I think I am bisexual because I was abused by a female. I know that when I find a woman sexually attractive, it's usually because I visualize them doing the things that were done to me as a child. I focus on the acts that I experienced and become aroused at the thought of experiencing them with the woman that I am attracted to. However, in every other way, I am strictly attracted to men.

So, am I actually bisexual or am I working through abuse memories? I really don't know. It seems obvious that I get aroused at the thought of a woman performing sexual acts with me because I already know what it feels like and I know it feels good.
 
Hmm, that's interesting. Thank you for being honest. I'm not sure if that makes you bisexual or not because only you would know if the attraction to another woman happens and then you think of the abuse, or if the thoughts of abuse lead to finding that person attractive.

I was abused by men and a woman, and I know that what was done to me was at times physically pleasurable. But I become aroused at the thought of being with another woman, of pleasuring her. I've realised that when I've had boyfriends, the feelings have never really been 'strong' enough to be considered as finding them attractive. Whether this would be any different had I not been abused by a woman, I'll never know.
 
Reply to Gufa: I believe the physical attraction comes first and then I begin to think about the sexual acts. It's complicated and hard to separate the two in my mind. Maybe I was always bisexual and the early exposure to sex with a female merely allowed me to know the difference in how sex feels with a woman vs. a man. When I think about the acts that were done to me as a child, I know I was never attracted to my abuser. I responded physically to the abuse, but I did not want it or seek it out.

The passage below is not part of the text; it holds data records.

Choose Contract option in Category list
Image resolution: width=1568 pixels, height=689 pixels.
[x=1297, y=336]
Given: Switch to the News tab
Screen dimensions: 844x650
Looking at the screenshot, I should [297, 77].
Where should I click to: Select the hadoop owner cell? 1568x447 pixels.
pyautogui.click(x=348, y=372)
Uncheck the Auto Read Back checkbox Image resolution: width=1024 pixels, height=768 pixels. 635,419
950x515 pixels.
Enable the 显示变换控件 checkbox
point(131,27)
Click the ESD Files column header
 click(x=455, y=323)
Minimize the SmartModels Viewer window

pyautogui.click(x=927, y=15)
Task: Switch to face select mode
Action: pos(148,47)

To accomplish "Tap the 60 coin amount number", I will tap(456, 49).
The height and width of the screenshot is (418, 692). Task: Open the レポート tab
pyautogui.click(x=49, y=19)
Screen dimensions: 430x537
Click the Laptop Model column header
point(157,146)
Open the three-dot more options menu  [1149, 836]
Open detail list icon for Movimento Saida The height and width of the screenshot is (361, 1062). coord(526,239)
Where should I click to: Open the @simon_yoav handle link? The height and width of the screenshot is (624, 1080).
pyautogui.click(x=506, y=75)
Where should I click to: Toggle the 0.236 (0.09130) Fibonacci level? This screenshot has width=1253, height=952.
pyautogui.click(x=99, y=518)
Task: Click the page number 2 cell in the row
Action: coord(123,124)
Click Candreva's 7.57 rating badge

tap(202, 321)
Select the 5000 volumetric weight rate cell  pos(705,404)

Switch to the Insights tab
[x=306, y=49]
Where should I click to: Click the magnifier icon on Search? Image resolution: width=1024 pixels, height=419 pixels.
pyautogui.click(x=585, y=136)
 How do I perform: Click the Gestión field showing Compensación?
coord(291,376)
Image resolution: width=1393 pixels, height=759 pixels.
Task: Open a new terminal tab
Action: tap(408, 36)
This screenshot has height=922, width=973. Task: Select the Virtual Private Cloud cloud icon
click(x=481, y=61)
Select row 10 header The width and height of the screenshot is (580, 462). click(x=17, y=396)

All I know is that I get aroused with both men and women, but my response is much more instinctual and intense when the attraction is to a woman. I guess I will never know for sure. They were my formative years, so maybe it is a little of both that made me who I am today. I do not act on my feelings or share them with anyone except in this anonymous forum. I just have my thoughts and try not to feel like I am a bad person for having them.
 
Thank you all for your honesty and bravery. I was sexually abused by my mother also and am straight, but I do have fantasies about women having sex and they turn me on. I feel dirty afterwards. I struggle with whether or not to tell my husband because I worry that he won't understand that I am not really interested in women, it is just that my first time being sexually aroused was with my mother when I was 5. Do you think I should tell him?
 
I have chosen to NOT tell my husband. Everyone needs to make their own decision however. I don't feel that being attracted to women has a negative impact on my relationship with my husband, so I see no need to say anything to him. I know he would be supportive, but that's not the same thing as understanding and accepting of this. We have been together for too many years and I know he would feel betrayed because I have kept this a secret for so long. Furthermore, I believe everyone has sexual fantasies that they don't always share with their partner. I see no need to open myself up to a potential negative response or spend the rest of my life second guessing his reactions to things I may say or do.

I admit that it feels good to share and get this off of my chest, but I only feel safe doing so in an anonymous way. I don't need anymore stress or drama in my life. Good luck with your decision. Only you know what the best thing would be for your relationship.